** Opening MATERIALS PROVIDED block **

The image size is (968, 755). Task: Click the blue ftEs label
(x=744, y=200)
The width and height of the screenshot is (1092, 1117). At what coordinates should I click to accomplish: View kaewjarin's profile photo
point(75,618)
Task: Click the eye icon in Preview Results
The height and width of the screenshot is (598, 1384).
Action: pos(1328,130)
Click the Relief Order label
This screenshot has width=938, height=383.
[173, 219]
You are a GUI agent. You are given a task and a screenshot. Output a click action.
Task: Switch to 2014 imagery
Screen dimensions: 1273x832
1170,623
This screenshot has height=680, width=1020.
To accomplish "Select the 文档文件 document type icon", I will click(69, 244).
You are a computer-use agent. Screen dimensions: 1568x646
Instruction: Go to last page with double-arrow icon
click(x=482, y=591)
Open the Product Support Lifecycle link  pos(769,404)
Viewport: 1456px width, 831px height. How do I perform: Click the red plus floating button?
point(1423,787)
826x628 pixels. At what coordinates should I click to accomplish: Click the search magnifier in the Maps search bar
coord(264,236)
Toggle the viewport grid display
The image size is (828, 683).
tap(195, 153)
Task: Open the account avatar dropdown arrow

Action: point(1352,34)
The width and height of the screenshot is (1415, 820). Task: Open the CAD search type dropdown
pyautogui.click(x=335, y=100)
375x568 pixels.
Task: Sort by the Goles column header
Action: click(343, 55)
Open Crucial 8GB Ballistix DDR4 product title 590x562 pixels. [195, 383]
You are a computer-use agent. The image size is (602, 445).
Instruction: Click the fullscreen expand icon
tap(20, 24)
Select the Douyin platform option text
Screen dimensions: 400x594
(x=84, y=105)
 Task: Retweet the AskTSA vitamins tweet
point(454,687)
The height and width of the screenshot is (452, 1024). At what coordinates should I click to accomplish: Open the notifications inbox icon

** Closing MATERIALS PROVIDED block **

> EXERCISE
The reply should consist of the records, reproduced exactly.

> ANSWER AREA
The image size is (968, 755). Task: Click the blue ftEs label
(x=744, y=200)
The width and height of the screenshot is (1092, 1117). At what coordinates should I click to accomplish: View kaewjarin's profile photo
point(75,618)
Task: Click the eye icon in Preview Results
The height and width of the screenshot is (598, 1384).
Action: pos(1328,130)
Click the Relief Order label
This screenshot has width=938, height=383.
[173, 219]
You are a GUI agent. You are given a task and a screenshot. Output a click action.
Task: Switch to 2014 imagery
Screen dimensions: 1273x832
1170,623
This screenshot has height=680, width=1020.
To accomplish "Select the 文档文件 document type icon", I will click(69, 244).
You are a computer-use agent. Screen dimensions: 1568x646
Instruction: Go to last page with double-arrow icon
click(x=482, y=591)
Open the Product Support Lifecycle link  pos(769,404)
Viewport: 1456px width, 831px height. How do I perform: Click the red plus floating button?
point(1423,787)
826x628 pixels. At what coordinates should I click to accomplish: Click the search magnifier in the Maps search bar
coord(264,236)
Toggle the viewport grid display
The image size is (828, 683).
tap(195, 153)
Task: Open the account avatar dropdown arrow

Action: point(1352,34)
The width and height of the screenshot is (1415, 820). Task: Open the CAD search type dropdown
pyautogui.click(x=335, y=100)
375x568 pixels.
Task: Sort by the Goles column header
Action: click(343, 55)
Open Crucial 8GB Ballistix DDR4 product title 590x562 pixels. [195, 383]
You are a computer-use agent. The image size is (602, 445).
Instruction: Click the fullscreen expand icon
tap(20, 24)
Select the Douyin platform option text
Screen dimensions: 400x594
(x=84, y=105)
 Task: Retweet the AskTSA vitamins tweet
point(454,687)
The height and width of the screenshot is (452, 1024). At what coordinates should I click to accomplish: Open the notifications inbox icon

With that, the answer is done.